Milling is conspicuously absent from that list, and for a defensible reason. A milled feature can be fully verified after the fact: you measure the dimension, the profile, the position, the surface finish, and you know whether the process produced a conforming part. Special processes cannot be verified that way, you cannot non-destructively confirm that a heat-treat cycle achieved the right metallurgical structure throughout the part, so the process must be controlled and the controller accredited. That distinction is exactly why NADCAP exists and exactly why milling sits outside it.
The practical implication: a shop advertising a NADCAP-accredited milling line is, at best, describing accreditation for a special process it performs in-house alongside milling, and at worst misrepresenting its credentials. When you see NADCAP attached to a machining supplier, the right question is which commodity is accredited, anodize? penetrant inspection? heat treat?, not an assumption that the milling is somehow NADCAP-blessed.
Where NADCAP actually attaches to a milled part
The accreditation matters because a milled aerospace component rarely ships as bare metal off the cutter. A typical 7075-T7351 aluminum structural fitting is milled, then deburred, then anodized or chem-filmed (NADCAP Chemical Processing), possibly penetrant-inspected for cracks (NADCAP NDT), and sometimes shot-peened for fatigue life (NADCAP Surface Enhancement). A titanium fitting may be milled, stress-relieved or solution-treated (NADCAP Heat Treating), and inspected. The milling is verifiable; every one of those surrounding special processes is not, so each must be performed by a NADCAP-accredited source.

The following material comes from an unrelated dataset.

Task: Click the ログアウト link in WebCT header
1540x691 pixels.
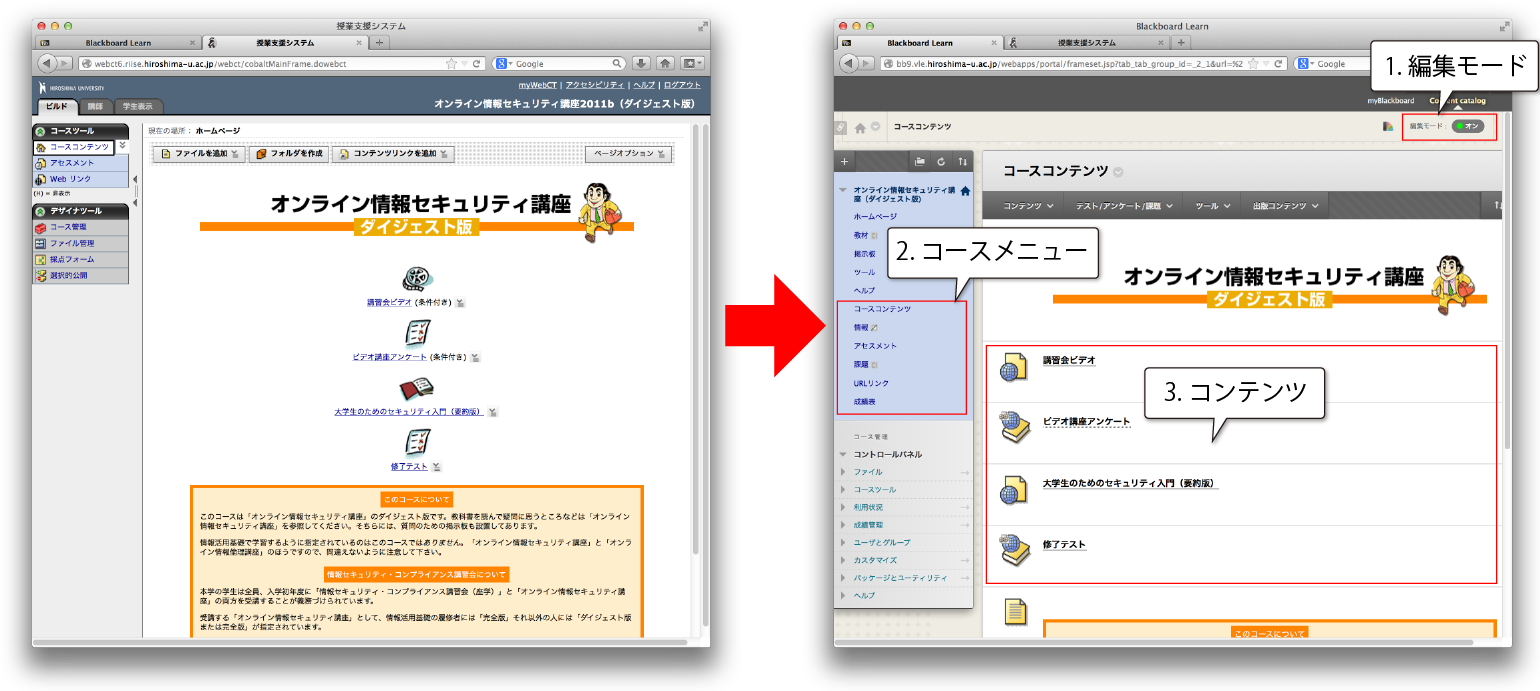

This is where AS9100 and NADCAP interlock. AS9100 clause 8.4 makes the milling shop responsible for controlling externally provided special processes. The industry's accepted mechanism for demonstrating that control is to route those processes to NADCAP-accredited processors, because the primes recognize NADCAP accreditation as evidence the special process is under control. So a competent AS9100 milling supplier maintains an approved-supplier list populated with NADCAP-accredited anodize, heat-treat, and NDT vendors, and flows the customer's process specifications, often a prime's own spec like a Boeing BAC or a Lockheed STM, down to them.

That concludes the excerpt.